Fictional beer and the future of Trademark Law

Wednesday, February 23rd, 2011

Duff-Cerveza-270x300In the fictional world of The Simpsons, Duff Beer is a popular brew. What if you developed a real-life beer with the same name and had instant brand awareness? That is what Mexican entrepreneur Rodrigo Contreras thought when considering how to invest the proceeds the book he published, The Achievements of President Fox, a 136 page collection of blank pages.

Contreras’ real-world Duff Beer has been selling in Mexico and Europe (but not widely in the USA), and The Financial Times has even written a profile piece on the venture, where Contreras insists he contacted Fox and the producers of The Simpsons in 2006 but got no response. Tellingly, the FT piece quotes a happy bartender explaining why sales have needed little in advertising: “The moment you offer customers Duff Beer from The Simpsons, they rip it out of your hands.” This is an example recently highlighted in a very thorough note by Benjamin M. Arrow, published in the latest issue of the Fordham Intellectual Property, Media & Entertainment Law Journal, which has gotten deserved attention from the intellectual property community.

The situation above clearly suggests a trademark infringement, but it is not a straight forward application of the Lanham Act. The Duff identifier is not really used in commerce as a beer trademark, except within the fictional world. Copyright law, on the other hand, does not protect de minimis expressions like these. Nevertheless, it seems obvious that Contreras’ Cerveza Duff is trading on the goodwill of the fictional brand.

Twentieth Century Fox indeed has the only registration of the trademark “Duff Beer” in the US; it is a mark for Class 25, covering merchandising apparel such as shirts, t-shirts, tops, swimwear, shorts, pants, caps, or hats. They are missing coverage for the actual beer category though, that is a not-so-tiny technicality in defending a brand.

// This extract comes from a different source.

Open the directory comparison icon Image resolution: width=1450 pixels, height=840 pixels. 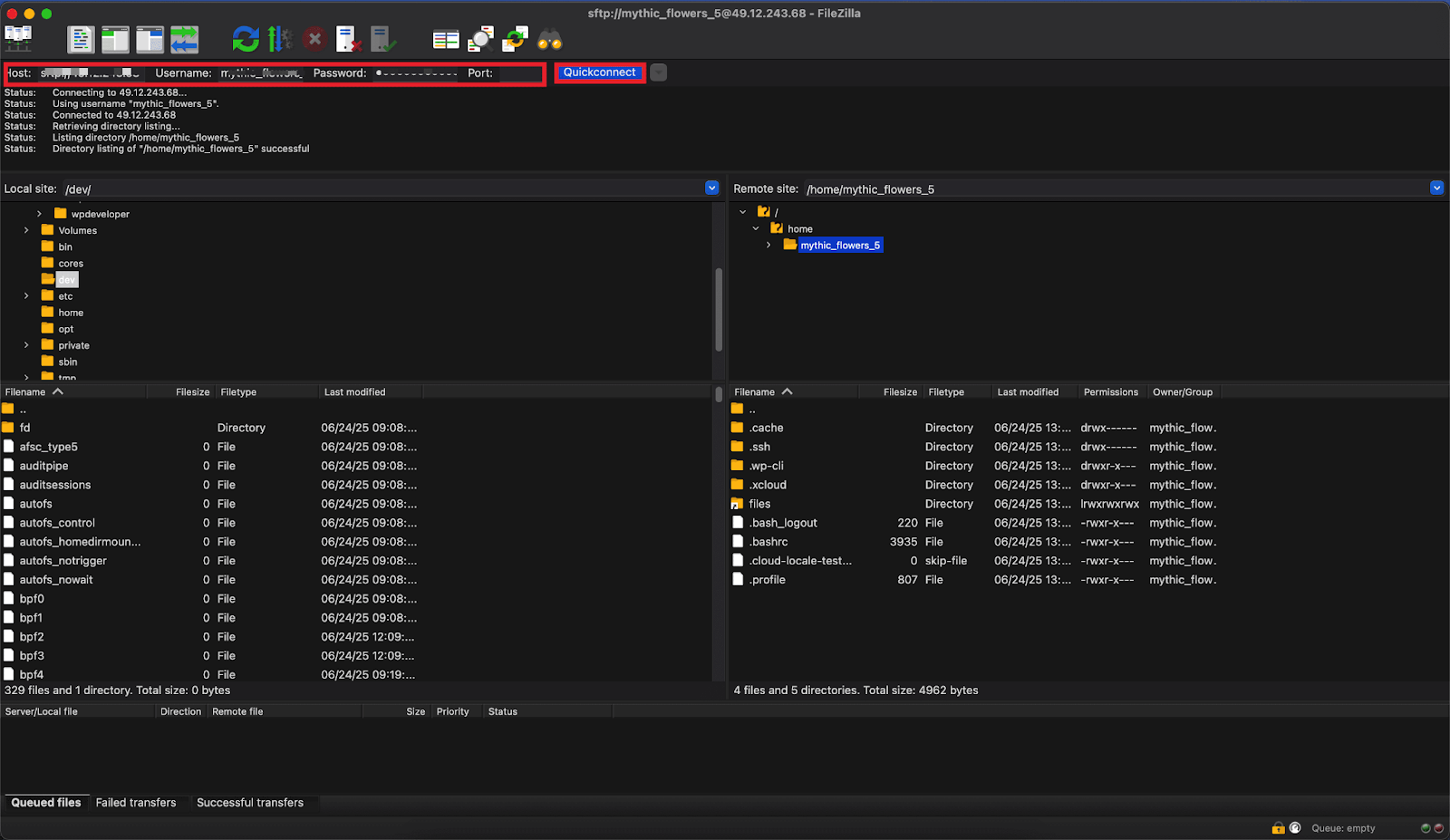446,39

From the perspective of potential trademark infringement damages in a fictional trademark case, there may be a few potential theories to pursue, but the most promising ones would be related to unfair competition and the attribution of a portion of an alleged infringer’s profits to the advertising and goodwill generated by the show’s producers and distributors legitimately accruing to the fictional mark.